“No basta con limitarse a repetir una condena... hay que pasar a la acción”, afirmó el surinamés Albert Ramdin en un encuentro con periodistas. “Y esa acción debe ser acordar colectivamente un conjunto de medidas que ejerzan más presión sobre el gobierno de Nicaragua”, agregó.
Ramdin señaló que la discusión sigue abierta, pero apuntó a sanciones financieras o de viaje que no dañen al conjunto de la población nicaragüense.
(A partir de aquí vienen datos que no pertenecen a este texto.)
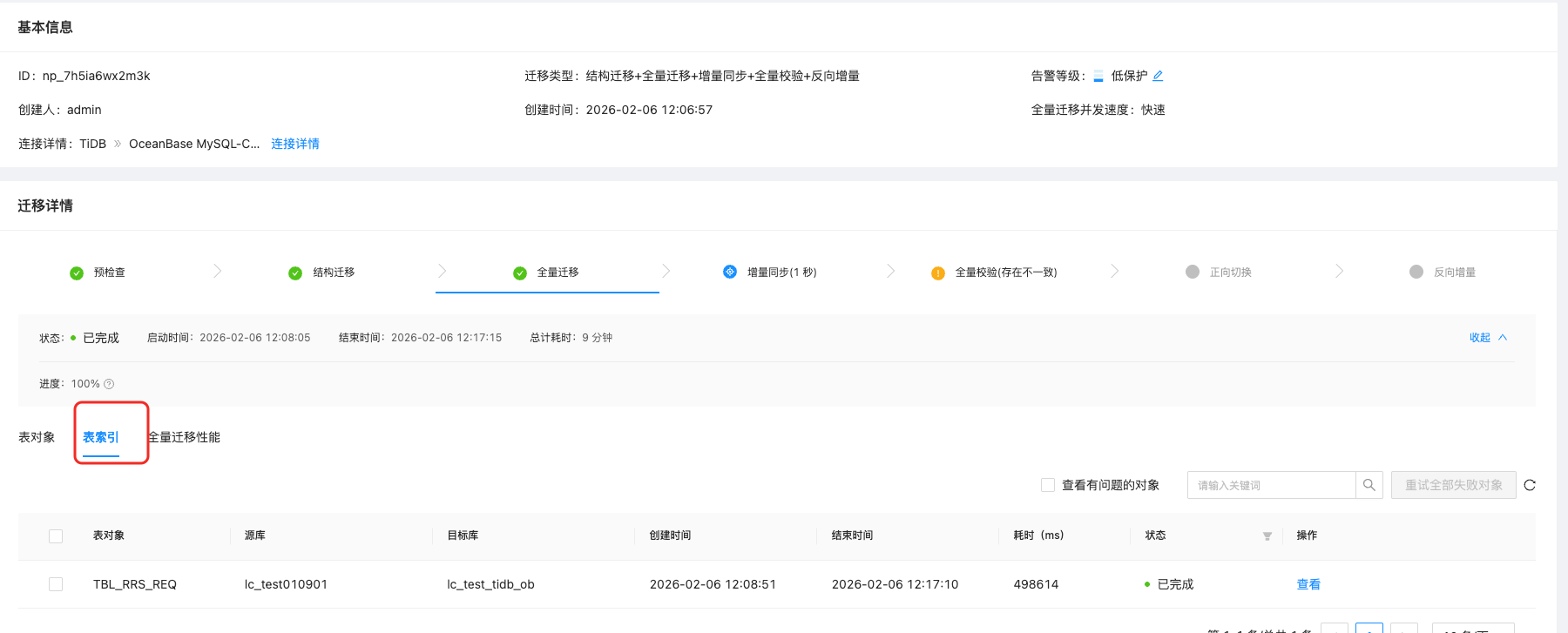Enable the 查看有问题的对象 checkbox
1568x633 pixels.
point(1048,485)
Nicaragua salió de la OEA a fines de 2023 después de una creciente supresión de las libertades tras las protestas de 2018. Mediante reformas a la Constitución, el presidente Daniel Ortega y Rosario Murillo —su esposa y copresidenta— anularon la división de poderes y oficializaron el paramilitarismo.
No obstante, la OEA siguió pendiente de la situación del país y en agosto decidió la celebración del encuentro de cancilleres ante los llamamientos de Estados Unidos a actuar con firmeza después de que Ortega declarara públicamente su interés en no volver a celebrar elecciones, comentarios a los que siguió una nueva reforma constitucional que impide la participación de opositores en eventuales comicios.
Abordar colusión de políticos y pandillas en Haití Ramdin también se refirió a la situación que enfrenta Haití, que no tiene presidente desde el asesinato de su mandatario en 2021 y prevé celebrar elecciones en diciembre. Enfatizó que una de las prioridades es abordar la colusión entre políticos y pandillas.
“Nadie habla de ello pero es una realidad, tenemos que evitar que eso siga desarrollándose”, afirmó.
Agregó que cuando las autoridades electorales se pronuncien sobre qué candidatos están vetados para participar es cuando se verá el impacto real de la criminalidad en la política y advirtió que podrían surgir mayores retos si no se permite que los principales candidatos participen en las elecciones.
"No podemos seguir posponiendo las elecciones en el país porque eso mata la confianza en la gobernanza", afirmó.